◆ Material provided:
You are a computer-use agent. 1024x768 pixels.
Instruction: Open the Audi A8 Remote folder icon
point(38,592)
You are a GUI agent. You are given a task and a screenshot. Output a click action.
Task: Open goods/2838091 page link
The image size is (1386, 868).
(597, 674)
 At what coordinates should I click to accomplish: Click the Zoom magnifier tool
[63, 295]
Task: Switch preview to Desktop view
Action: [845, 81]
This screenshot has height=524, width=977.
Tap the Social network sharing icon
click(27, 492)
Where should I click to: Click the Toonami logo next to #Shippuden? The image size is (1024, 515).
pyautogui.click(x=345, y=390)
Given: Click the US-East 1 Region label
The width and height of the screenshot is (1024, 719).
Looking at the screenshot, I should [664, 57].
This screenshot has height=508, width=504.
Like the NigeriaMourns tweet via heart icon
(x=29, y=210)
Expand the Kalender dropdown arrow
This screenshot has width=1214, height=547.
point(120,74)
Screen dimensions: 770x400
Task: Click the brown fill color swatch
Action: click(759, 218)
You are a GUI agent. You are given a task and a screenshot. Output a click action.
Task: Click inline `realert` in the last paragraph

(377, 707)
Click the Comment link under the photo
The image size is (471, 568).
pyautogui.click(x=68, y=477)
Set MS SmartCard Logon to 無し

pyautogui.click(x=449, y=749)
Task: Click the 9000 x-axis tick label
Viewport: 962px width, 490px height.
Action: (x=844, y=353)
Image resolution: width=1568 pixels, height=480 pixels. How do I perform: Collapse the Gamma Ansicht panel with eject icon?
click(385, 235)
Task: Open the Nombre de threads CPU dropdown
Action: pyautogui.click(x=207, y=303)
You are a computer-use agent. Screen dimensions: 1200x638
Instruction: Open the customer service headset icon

◆ Task:
Using the data above, reproduce exactly the lines from the line that contains "Given: Click the US-East 1 Region label" through the line that contains "This screenshot has height=508, width=504.", including both.

◆ Completed task:
Given: Click the US-East 1 Region label
The width and height of the screenshot is (1024, 719).
Looking at the screenshot, I should [664, 57].
This screenshot has height=508, width=504.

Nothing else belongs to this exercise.